Users need to create import through MySQL protocol and import by viewing command to check the import result.
- The source data is in a storage system that the broker can access, such as HDFS.
- The amount of data is at the level of tens to hundreds of GB.
Fundamental
After the user submits the import task, FE will generate the corresponding Plan and distribute the Plan to multiple BEs for execution according to the current number of BEs and file size, and each BE executes a part of the imported data.

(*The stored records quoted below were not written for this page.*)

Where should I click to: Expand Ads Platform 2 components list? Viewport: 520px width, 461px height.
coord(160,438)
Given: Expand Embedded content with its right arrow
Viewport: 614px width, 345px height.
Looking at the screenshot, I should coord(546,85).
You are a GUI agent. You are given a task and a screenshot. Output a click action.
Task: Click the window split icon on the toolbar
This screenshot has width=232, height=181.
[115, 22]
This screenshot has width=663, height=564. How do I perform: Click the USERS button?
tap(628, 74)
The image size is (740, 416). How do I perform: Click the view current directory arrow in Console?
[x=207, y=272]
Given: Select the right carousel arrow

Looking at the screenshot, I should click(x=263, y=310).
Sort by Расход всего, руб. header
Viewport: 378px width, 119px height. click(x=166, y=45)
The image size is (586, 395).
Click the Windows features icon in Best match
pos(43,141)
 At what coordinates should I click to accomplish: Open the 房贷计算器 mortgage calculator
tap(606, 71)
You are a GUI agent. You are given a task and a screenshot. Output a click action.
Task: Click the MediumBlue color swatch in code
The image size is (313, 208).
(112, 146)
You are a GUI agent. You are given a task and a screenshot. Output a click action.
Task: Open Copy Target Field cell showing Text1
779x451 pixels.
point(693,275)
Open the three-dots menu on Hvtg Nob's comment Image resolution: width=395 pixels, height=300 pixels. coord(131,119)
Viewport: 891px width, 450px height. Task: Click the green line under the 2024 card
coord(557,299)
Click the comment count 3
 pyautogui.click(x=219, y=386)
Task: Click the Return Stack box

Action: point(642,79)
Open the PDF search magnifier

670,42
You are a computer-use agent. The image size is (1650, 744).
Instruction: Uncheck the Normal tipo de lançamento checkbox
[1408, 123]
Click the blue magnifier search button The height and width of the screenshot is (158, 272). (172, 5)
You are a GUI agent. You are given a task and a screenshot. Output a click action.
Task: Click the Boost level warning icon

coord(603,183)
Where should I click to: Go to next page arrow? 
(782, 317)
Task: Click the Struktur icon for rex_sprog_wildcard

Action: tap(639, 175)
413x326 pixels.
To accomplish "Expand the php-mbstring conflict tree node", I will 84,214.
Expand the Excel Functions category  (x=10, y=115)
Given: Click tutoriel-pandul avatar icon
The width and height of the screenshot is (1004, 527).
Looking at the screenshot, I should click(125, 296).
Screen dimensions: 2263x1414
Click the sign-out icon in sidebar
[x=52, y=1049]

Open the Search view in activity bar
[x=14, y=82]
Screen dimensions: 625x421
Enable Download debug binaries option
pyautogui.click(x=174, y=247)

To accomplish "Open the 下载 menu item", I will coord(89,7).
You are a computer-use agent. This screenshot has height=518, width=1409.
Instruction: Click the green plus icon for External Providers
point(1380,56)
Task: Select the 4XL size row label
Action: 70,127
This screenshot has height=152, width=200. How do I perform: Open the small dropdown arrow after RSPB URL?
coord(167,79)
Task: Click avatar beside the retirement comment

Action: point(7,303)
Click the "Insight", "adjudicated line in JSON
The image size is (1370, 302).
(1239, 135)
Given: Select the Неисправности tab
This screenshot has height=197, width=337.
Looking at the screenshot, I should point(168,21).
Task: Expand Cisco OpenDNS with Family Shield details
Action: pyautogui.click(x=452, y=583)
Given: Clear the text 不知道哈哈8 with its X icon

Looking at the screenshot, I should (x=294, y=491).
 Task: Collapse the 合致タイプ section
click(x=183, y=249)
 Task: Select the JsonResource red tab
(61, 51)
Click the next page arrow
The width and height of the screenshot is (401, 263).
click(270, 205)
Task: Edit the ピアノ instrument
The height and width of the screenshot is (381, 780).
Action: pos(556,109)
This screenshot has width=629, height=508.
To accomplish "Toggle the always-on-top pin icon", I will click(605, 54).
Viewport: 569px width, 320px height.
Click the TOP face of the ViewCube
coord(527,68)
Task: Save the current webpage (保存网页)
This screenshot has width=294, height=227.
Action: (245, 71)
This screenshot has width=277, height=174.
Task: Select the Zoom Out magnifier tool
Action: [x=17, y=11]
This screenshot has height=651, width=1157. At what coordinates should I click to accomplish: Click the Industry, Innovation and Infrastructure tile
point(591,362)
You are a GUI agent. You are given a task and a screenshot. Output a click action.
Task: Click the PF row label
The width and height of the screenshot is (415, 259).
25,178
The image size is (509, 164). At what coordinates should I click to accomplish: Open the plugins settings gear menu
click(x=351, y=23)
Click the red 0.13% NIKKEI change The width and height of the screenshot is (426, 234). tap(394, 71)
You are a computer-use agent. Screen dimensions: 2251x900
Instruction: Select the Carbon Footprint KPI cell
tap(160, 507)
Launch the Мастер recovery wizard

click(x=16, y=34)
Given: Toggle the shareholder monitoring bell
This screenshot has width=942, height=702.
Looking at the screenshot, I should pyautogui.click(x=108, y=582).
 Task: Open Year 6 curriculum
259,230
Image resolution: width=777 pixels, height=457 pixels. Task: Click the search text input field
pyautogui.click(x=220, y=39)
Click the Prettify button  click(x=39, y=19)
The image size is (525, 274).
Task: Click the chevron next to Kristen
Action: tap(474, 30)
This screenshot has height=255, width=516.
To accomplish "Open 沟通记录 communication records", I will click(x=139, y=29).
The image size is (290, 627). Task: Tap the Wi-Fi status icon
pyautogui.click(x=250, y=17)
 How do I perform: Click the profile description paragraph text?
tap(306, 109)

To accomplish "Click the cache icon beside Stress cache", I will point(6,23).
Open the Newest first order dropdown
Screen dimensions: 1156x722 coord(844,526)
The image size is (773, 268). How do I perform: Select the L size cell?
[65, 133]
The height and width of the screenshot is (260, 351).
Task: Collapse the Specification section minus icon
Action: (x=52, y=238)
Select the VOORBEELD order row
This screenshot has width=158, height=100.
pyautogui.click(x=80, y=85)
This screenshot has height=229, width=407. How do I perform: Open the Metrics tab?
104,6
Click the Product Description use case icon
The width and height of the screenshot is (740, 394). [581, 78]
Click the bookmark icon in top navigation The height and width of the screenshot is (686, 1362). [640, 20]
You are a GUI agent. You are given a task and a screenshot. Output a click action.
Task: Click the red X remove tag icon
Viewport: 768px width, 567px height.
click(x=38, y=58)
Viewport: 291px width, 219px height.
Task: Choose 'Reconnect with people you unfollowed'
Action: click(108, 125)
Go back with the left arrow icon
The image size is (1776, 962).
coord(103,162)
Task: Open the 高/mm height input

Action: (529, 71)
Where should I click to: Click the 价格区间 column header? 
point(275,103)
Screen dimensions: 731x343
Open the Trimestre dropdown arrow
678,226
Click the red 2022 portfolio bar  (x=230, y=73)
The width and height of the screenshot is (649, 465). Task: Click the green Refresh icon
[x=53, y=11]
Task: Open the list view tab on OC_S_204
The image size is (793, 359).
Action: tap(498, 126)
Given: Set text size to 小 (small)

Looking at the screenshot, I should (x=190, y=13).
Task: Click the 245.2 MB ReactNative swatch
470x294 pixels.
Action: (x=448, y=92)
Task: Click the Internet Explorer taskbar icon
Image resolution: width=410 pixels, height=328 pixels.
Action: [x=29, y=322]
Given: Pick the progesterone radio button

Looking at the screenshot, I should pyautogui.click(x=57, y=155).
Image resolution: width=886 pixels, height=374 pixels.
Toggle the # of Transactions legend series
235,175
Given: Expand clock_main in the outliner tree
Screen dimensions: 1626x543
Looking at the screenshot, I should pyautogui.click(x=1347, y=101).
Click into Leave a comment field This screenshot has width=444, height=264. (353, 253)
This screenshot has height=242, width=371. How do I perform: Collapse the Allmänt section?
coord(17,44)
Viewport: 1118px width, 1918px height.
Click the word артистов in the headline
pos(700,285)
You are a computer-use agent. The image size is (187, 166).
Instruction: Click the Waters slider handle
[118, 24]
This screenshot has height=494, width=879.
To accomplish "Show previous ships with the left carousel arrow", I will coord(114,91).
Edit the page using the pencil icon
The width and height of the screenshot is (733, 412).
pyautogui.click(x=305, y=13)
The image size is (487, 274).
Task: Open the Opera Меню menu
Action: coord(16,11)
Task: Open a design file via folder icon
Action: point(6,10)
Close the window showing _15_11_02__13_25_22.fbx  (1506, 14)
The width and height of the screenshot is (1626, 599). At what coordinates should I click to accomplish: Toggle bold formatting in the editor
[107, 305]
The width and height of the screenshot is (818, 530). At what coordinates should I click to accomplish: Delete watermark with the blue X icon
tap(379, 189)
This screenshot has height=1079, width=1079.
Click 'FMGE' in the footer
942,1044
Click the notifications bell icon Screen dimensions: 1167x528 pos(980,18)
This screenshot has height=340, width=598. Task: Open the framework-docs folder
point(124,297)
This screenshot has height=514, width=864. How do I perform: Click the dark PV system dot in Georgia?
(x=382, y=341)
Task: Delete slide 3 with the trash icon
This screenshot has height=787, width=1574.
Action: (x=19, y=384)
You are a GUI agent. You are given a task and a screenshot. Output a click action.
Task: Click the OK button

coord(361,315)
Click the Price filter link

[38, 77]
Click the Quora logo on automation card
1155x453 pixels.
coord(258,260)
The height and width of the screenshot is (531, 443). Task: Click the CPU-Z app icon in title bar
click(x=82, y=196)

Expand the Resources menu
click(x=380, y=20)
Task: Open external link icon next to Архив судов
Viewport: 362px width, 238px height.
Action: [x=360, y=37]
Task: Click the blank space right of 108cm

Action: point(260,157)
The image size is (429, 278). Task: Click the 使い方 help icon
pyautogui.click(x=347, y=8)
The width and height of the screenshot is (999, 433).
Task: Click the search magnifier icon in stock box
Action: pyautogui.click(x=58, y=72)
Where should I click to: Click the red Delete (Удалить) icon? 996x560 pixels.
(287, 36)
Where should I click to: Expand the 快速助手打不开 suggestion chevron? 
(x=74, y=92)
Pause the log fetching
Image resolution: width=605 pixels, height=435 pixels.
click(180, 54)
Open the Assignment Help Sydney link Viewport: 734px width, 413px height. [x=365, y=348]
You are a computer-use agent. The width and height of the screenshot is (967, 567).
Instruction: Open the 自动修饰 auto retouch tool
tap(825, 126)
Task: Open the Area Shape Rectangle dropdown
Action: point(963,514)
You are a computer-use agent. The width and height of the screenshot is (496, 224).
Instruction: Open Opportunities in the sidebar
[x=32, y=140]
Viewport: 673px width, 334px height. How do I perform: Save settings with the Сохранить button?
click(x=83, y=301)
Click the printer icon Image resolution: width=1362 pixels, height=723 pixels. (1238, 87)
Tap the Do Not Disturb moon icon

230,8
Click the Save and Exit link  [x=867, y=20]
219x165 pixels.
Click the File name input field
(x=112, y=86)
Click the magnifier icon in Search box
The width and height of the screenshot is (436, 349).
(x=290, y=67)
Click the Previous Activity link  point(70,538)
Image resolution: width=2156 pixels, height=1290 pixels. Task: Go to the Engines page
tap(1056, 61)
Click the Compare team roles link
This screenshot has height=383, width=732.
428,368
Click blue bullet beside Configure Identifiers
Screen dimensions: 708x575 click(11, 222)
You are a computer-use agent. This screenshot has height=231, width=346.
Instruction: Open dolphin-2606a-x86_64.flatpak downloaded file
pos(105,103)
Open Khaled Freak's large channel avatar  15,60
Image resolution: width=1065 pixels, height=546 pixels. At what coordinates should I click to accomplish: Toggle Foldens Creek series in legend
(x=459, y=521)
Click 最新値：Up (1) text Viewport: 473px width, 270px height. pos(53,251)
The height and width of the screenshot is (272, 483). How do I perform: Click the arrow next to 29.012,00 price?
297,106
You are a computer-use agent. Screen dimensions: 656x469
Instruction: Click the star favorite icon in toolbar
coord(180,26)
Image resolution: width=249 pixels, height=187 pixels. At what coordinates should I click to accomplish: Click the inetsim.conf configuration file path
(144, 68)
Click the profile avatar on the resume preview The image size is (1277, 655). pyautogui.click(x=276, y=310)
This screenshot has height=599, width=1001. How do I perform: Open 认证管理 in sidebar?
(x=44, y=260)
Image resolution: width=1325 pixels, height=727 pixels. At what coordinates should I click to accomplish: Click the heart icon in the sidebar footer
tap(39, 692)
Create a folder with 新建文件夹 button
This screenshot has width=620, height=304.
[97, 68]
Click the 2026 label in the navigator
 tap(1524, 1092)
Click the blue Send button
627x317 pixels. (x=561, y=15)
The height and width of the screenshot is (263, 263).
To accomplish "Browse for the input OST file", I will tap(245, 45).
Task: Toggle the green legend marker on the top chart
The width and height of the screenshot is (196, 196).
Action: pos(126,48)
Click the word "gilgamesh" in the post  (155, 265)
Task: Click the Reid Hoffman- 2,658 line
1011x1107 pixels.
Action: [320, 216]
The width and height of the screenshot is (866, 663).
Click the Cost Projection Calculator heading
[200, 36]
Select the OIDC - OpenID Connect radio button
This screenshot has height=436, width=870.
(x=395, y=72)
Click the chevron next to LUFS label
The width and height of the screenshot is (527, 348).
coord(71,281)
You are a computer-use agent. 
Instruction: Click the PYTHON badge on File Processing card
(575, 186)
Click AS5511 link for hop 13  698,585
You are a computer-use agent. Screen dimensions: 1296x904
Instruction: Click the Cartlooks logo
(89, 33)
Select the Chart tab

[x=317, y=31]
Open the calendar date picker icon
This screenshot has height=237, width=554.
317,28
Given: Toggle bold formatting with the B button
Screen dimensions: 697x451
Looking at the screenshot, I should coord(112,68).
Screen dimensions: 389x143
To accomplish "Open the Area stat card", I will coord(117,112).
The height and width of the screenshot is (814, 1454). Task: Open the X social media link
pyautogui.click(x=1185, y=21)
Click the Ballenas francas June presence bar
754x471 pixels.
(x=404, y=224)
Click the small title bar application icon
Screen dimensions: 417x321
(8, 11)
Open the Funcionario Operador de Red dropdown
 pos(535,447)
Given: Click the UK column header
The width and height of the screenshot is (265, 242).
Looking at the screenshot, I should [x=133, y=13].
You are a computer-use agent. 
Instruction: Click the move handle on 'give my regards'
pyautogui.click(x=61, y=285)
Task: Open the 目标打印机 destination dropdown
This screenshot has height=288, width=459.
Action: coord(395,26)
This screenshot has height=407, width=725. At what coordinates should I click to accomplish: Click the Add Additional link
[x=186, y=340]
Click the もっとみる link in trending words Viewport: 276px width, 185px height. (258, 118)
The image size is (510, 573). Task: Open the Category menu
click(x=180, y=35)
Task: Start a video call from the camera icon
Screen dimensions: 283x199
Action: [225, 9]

BE pulls data from the broker during execution, and imports the data into the system after transforming the data. All BEs are imported, and FE ultimately decides whether the import is successful.
start import
Let’s look at through several actual scenario examples. use
- Create Hive table
CREATE TABLE `ods_demo_detail`(
`id` string,
`store_id` string,
`company_id` string,
`tower_id` string,
`commodity_id` string,
`commodity_name` string,
`commodity_price` double,
`member_price` double,
`cost_price` double,
`unit` string,
`quantity` double,
`actual_price` double
)
PARTITIONED BY (day string)
row format delimited fields terminated by ','
lines terminated by '\n'
Then use Hive’s Load command to import your data into the Hive table
load data local inpath '/opt/custorm' into table ods_demo_detail;
- Create a Doris table, refer to the specific table syntax:
CREATE TABLE `doris_ods_test_detail` (
`rq` date NULL,
`id` varchar(32) NOT NULL,
`store_id` varchar(32) NULL,
`company_id` varchar(32) NULL,
`tower_id` varchar(32) NULL,
`commodity_id` varchar(32) NULL,
`commodity_name` varchar(500) NULL,
`commodity_price` decimal(10, 2) NULL,
`member_price` decimal(10, 2) NULL,
`cost_price` decimal(10, 2) NULL,
`unit` varchar(50) NULL,
`quantity` int(11) NULL,
`actual_price` decimal(10, 2) NULL
) ENGINE=OLAP
UNIQUE KEY(`rq`, `id`, `store_id`)
PARTITION BY RANGE(`rq`)
(
PARTITION P_202204 VALUES [('2022-04-01'), ('2022-05-01')))
PROPERTIES (
"replication_allocation" = "tag.location.default: 3",
"dynamic_partition.enable" = "true",
"dynamic_partition.time_unit" = "MONTH",
"dynamic_partition.start" = "-2147483648",
"dynamic_partition.end" = "2",
"dynamic_partition.prefix" = "P_",
"dynamic_partition.buckets" = "1",
"in_memory" = "false",
"storage_format" = "V2"
);
Start importing data
Specific syntax reference: Broker Load
LOAD LABEL broker_load_2022_03_23
(
DATA INFILE("hdfs://192.168.20.123:8020/user/hive/warehouse/ods.db/ods_demo_detail/*/*")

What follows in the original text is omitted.